The final, shocking line is not a personal desire for revenge but an appeal for God to execute perfect justice on a wicked empire known for its own brutalities.
“Blessed shall he be who takes your little ones and dashes them against the rock!” (v. 9)
It is a cry from the powerless, entrusting ultimate justice to the Judge of all the earth.
Psalm 137 gives voice to the church in exile. Jesus Christ is the one who bears the world’s judgment and brings a kingdom where violence and tears will be no more.
Who is God?
God sees His people’s tears and remembers their suffering. Also, He is not indifferent to the injustice of the world. He is not passive in the face of cruelty.
The psalmist appeals to a God who remembers (v. 7). God does not forget covenant promises, covenant people, or covenant wrongs. Even in Babylonian exile, He remains the God who faithfully dwells (suffers) with His people, watching over them until the day of restoration.
God receives the prayers too painful to speak publicly, the wounds too deep for ordinary words, the longings that no earthly power can satisfy.
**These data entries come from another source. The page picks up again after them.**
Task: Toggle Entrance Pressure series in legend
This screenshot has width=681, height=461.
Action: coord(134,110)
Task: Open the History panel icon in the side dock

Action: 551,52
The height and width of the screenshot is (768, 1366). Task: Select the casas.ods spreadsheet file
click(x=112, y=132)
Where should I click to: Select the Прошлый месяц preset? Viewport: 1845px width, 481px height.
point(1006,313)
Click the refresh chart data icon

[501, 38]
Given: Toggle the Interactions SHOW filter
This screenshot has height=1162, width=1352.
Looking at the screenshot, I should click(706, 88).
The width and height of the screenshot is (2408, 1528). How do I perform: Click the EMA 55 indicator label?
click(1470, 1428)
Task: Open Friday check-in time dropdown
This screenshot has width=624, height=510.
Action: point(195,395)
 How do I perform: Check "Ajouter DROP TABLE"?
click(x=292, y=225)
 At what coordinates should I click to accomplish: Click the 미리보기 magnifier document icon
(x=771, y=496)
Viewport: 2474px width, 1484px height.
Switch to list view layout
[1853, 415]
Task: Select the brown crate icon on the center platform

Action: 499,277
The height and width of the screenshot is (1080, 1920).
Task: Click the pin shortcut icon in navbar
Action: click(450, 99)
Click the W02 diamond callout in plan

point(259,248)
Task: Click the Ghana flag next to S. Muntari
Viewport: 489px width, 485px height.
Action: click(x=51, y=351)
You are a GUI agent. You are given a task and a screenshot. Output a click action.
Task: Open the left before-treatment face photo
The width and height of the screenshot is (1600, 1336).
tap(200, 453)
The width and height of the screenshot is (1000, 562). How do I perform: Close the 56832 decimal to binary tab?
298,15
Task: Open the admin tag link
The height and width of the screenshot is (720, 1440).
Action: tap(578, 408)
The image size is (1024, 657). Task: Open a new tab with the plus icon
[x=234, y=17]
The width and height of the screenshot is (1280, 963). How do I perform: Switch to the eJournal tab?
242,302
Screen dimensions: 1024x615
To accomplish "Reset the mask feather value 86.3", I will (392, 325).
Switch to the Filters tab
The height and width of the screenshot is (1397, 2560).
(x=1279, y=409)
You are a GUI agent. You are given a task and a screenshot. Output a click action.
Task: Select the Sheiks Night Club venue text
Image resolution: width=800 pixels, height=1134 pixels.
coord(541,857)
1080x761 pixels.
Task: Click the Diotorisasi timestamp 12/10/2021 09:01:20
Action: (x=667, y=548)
He is the God who holds us in both our worship and our weeping.
What is our Guilt?
We often forget God before we ever set down our harps. The psalmist’s fear exposes our tendency to sideline God’s presence, promises, and kingdom when we are under pressure.
We are prone to let comfort redefine our priorities, to allow cynicism to mute our worship, and to let the world’s taunts shape our identity more than God’s Word. And when wounded or wronged, we often seek our own vengeance, nurturing bitterness rather than entrusting judgment to God. Our hearts drift, our loves divide, and our longing for justice can become distorted when we forget the God who remembers.
How does Grace Shine?
Grace shines in the One who entered our exile and bore our judgment. The cries of Psalm 137 ultimately point to Christ. At the cross, the Judge becomes the judged. The One who never forgot Jerusalem weeps over it, and the One who deserves no punishment absorbs the wrath that would otherwise fall on nations and empires. In Jesus, God answers the longing for justice not by unleashing vengeance through human hands, but by allowing justice and mercy to meet in His own body.
Grace teaches us that vengeance belongs to God (Romans 12:19), and grace forms in us a patience and hope that look beyond exile to the New Jerusalem, where every tear will be wiped away.
Prayer
Heavenly Father,
You see the tears your people shed by the waters of their own "Babylon." You meet us when our lives are facing disappointment, loss, and even injustice. You know the wounds we carry and the longings we dare not speak.
Keep us from forgetting you in seasons of exile. Strengthen our love for your kingdom, your Word, and your presence. When we are wronged, guard us from bitterness and teach us to entrust justice into your hands.
Thank you that Jesus entered our exile and bore our judgment. We are grateful because you lead us toward the New Jerusalem, where sorrow and violence will cease forever.
In the name of Jesus Christ, we pray. Amen.